There is a hint of UniCamillus in Basilicata’s Lucani Ambiente e Salute (LucAS) project. During the 20th century, ancient Lucania was renamed the “Italian Texas” after hydrocarbon deposits were discovered underground at the beginning of the century. Since the 1970s this southern area of Italy has been characterised by intense industrial development in the petrochemical sector. Over the past few decades, the production scenario has changed in parallel with technological advancement, natural and economic-political events. Today, there is no doubt that this fact is progressively imposing itself throughout the region as an environmental and health issue that can no longer be postponed.

This is why the general public have recently expressed the need for better knowledge about the issue and the implementation of prevention measures. In order to respond in a systematic and organic manner to this legitimate demand, the Regione Basilicata has therefore launched a project aimed at facilitating the dissemination of a participatory culture of health surveillance and care. Innovative initiatives will be undertaken on a multi-year basis, involving local communities, institutions and companies to implement the solutions proposed by interdisciplinary scientific studies aimed at protecting the natural and man-made Lucanian environment.

And this is where the expertise and experience of UniCamillus comes into play. Within the LucAS project, numerous top-level institutional, scientific and academic bodies have got involved. These include not only Saint Camillus International University of Health and Medical Sciences (UniCamillus), but also other university institutes as well as Basilicata’s Regional Agency for Environmental Protection (ARPAB), the Institute for Research on Terrestrial Ecosystems of the National Research Council in Naples (CNR-IRET), the Institute of Methodologies for Environmental Analysis of the National Research Council, the Italian National Institute of Health and many others.

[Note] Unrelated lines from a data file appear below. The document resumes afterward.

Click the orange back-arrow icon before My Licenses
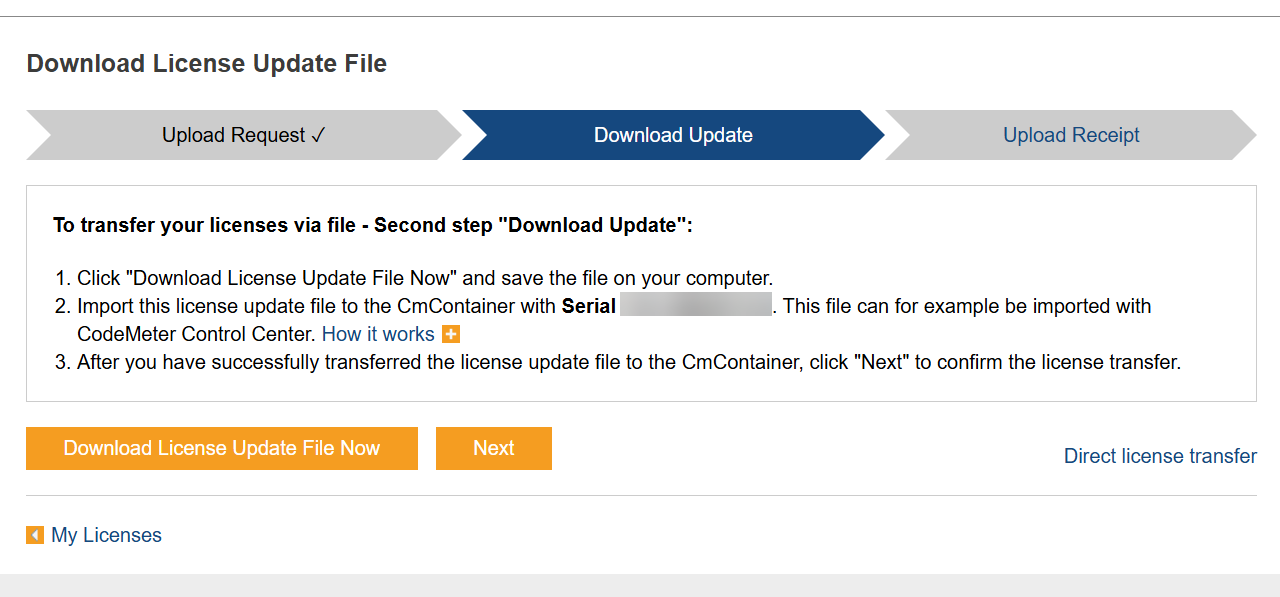Image resolution: width=1280 pixels, height=597 pixels. tap(35, 535)
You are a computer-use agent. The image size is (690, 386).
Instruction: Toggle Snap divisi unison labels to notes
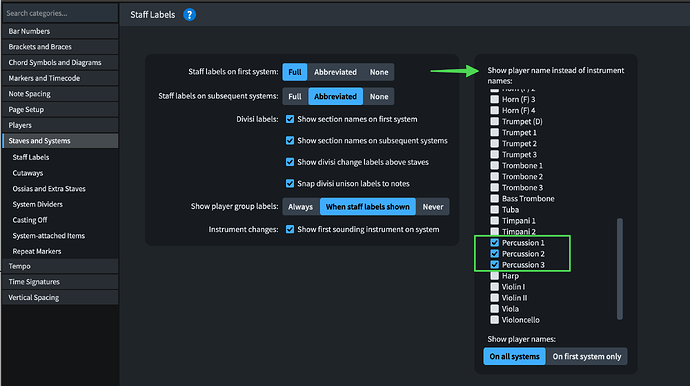[290, 184]
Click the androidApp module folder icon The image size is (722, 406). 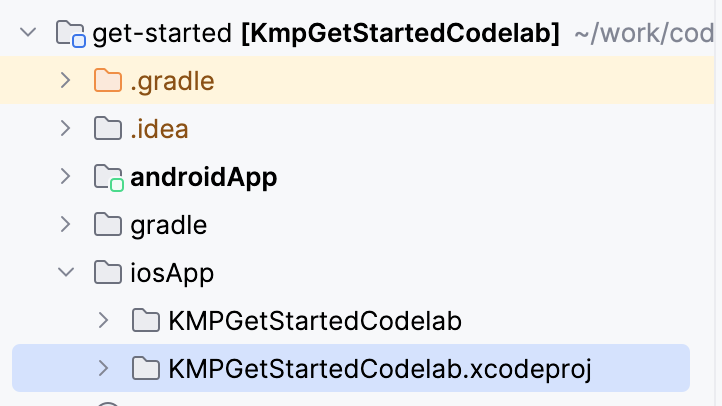pos(108,178)
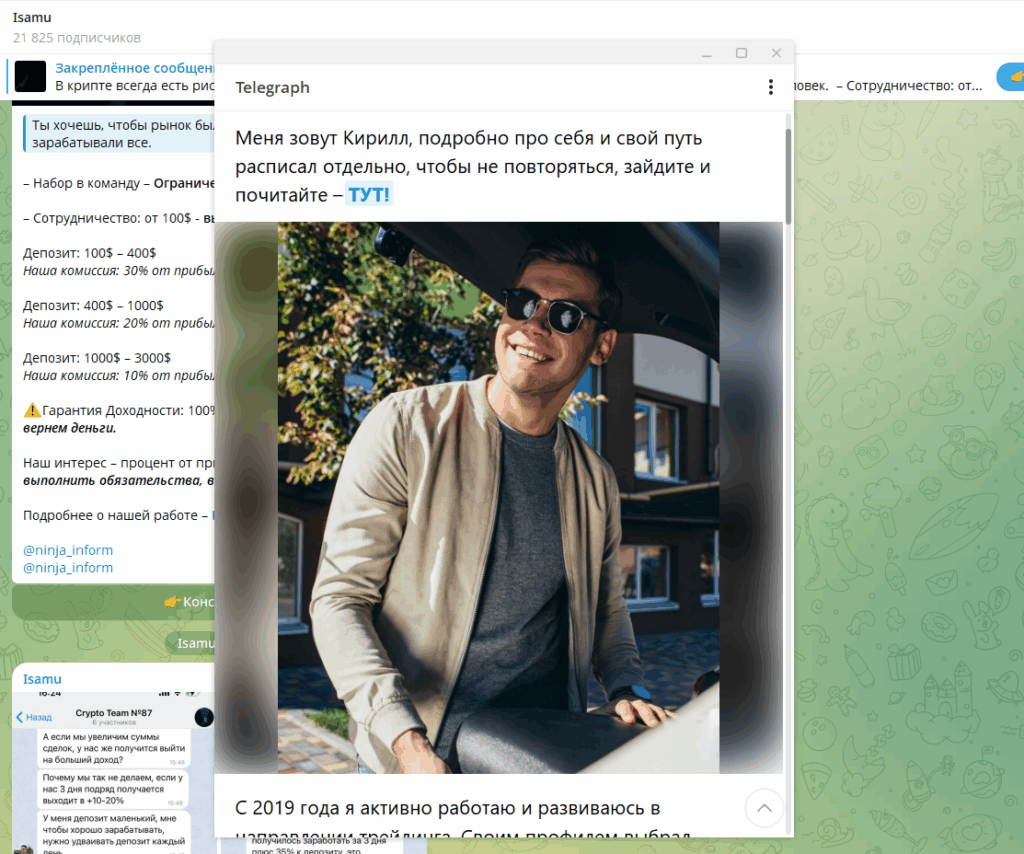Click the scroll-to-top chevron button
The width and height of the screenshot is (1024, 854).
tap(764, 807)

In particular, UniCamillus, ARPAB and CNR-IRET have been identified as implementing subjects for the Biosystems intervention line, understood as bridges between environments and health. The ultimate goal of the project is to verify the degree of anthropic pollution determining negative effects on human health in the ecosystem. For this reason, a multi-disciplinary study is promoted, with the aim of characterising the three environmental matrices, i.e. air, water and soil.

The International Medical University of Rome will therefore contribute to activities supporting environmental as well as social policies for the protection and care of people’s health. Through this interdisciplinary and inter-institutional collaboration, it will be possible to assess in advance the impacts of climate change and anthropogenic pollutants on ecosystems and human life. The project also plans to develop the University’s Third Mission, the more social one, through the creation of an information system for the population.

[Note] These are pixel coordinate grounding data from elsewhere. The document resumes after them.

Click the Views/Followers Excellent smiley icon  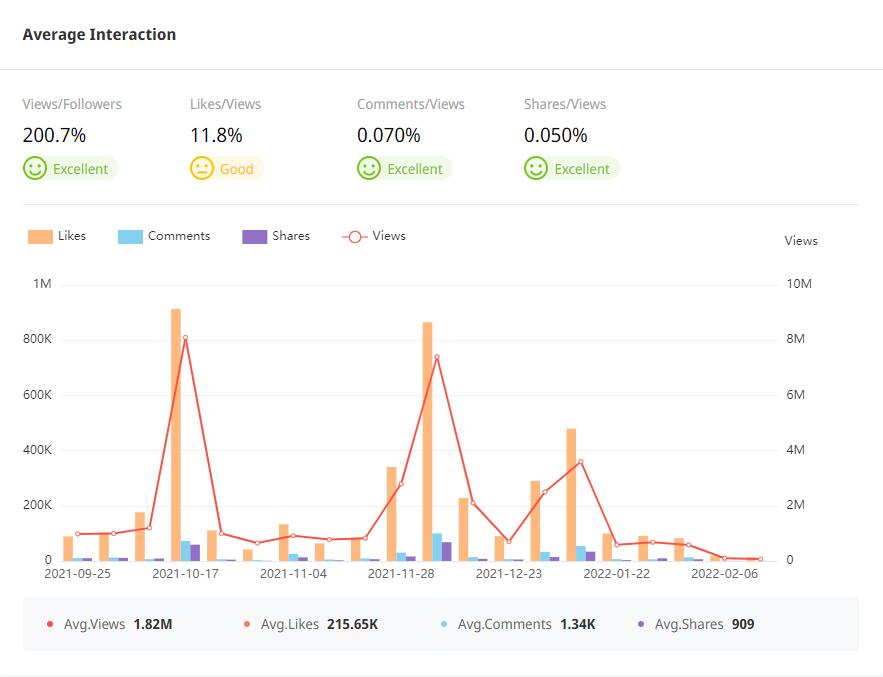click(35, 169)
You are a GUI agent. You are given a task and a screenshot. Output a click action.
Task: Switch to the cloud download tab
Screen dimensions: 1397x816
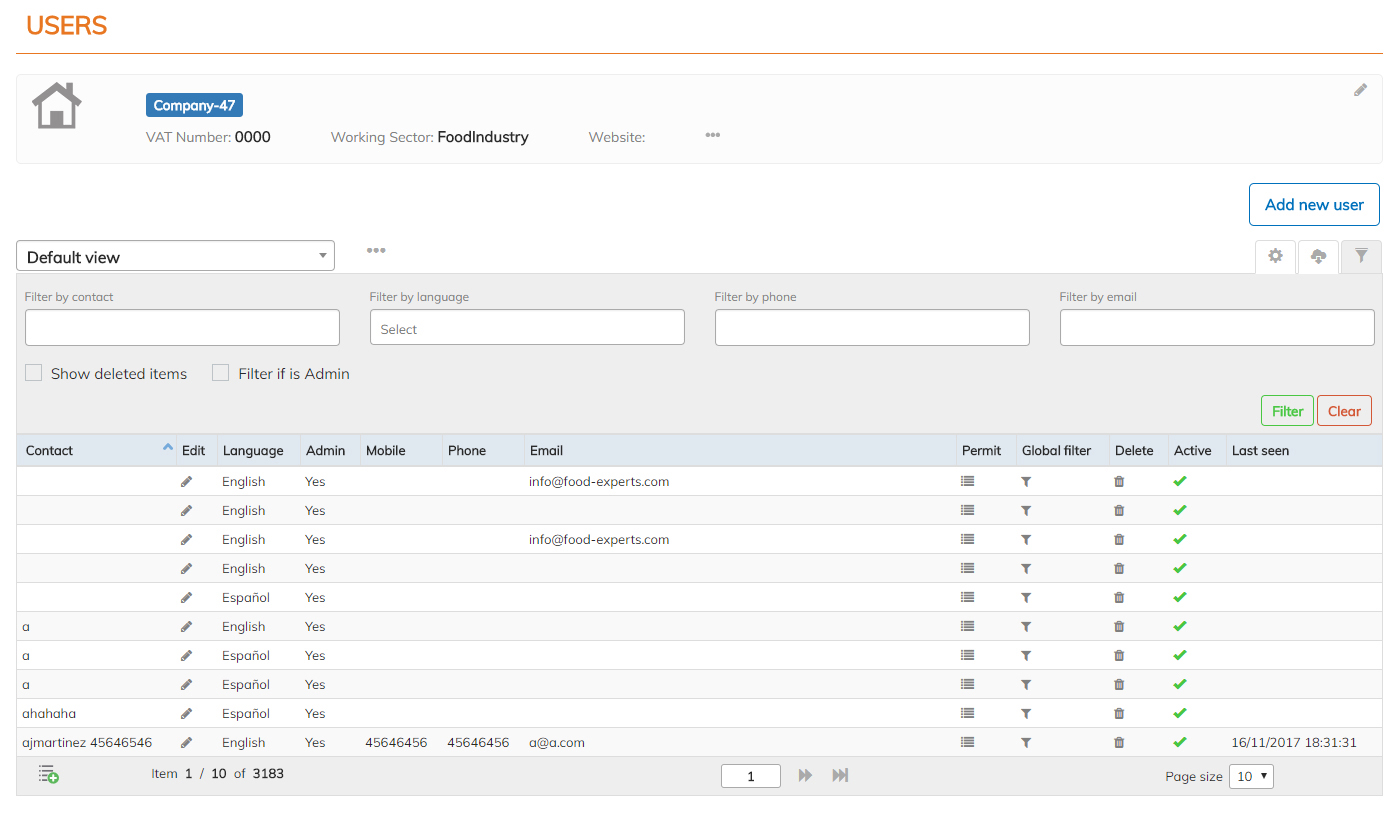pos(1318,256)
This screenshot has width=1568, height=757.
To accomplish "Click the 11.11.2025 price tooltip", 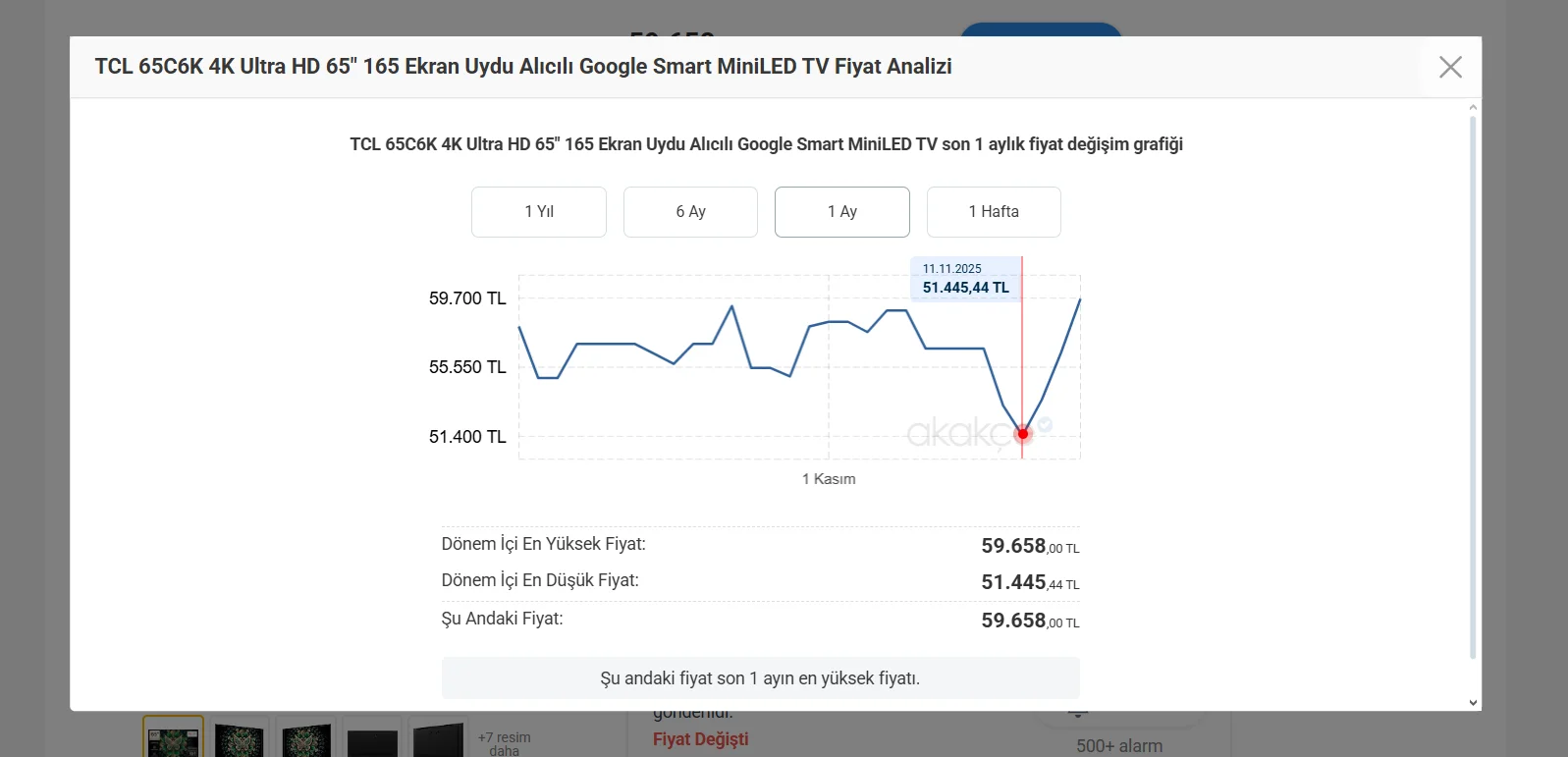I will coord(965,279).
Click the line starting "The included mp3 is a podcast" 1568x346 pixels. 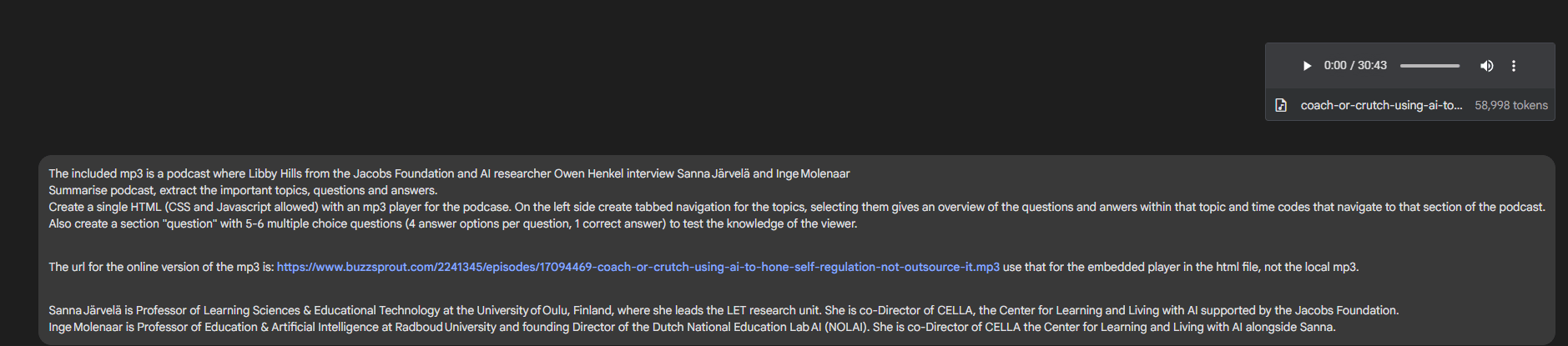[x=449, y=173]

Taking charge of the steps in this portion of the LucAS project involving UniCamillus is Professor Gianfranco Peluso, who teaches Applied Dietetic Technical Sciences and Nutrition and Health Promotion on the MSc Medicine and Surgery and MSc Human Nutrition Sciences at UniCamillus University.

“The Regione Basilicata, says Professor Peluso, “has set out to create a network of high scientific and institutional value, with the ambition of placing itself at the highest level of epidemiological and environmental research in Italy. The idea is to trigger innovative implications in the field of surveillance, protection and primary prevention, and to generate a possible virtuous mechanism in the territory, precisely in the research sector, uniting the efforts of many excellent universities”.

The project proposal focuses on the study of environments at greater risk of pollution. The method of analysis is based on the Health Impact Assessment (HIA) of what anthropogenic activities bring to the territory. “In general”, adds Professor Peluso, “the prevention of diseases of environmental origin requires a complex effort of action both on behaviour and lifestyles, and on the rules and institutional measures to ensure the safety of the population exposed to environmental risks”. Getting to the heart of what will actually be done, Prof. Peluso explained that “the proposed intervention stems from the awareness and need to provide information on the natural and anthropogenic sources of pollution affecting the region. In this way, not only will the environmental quality be assessed, but all the strategies necessary for the recovery of the area will be implemented accordingly. The information gathered will form the essential basis for a correct assessment of both the current state of the environment and the health impact that the environmental characteristics will have over time on the exposed populations”.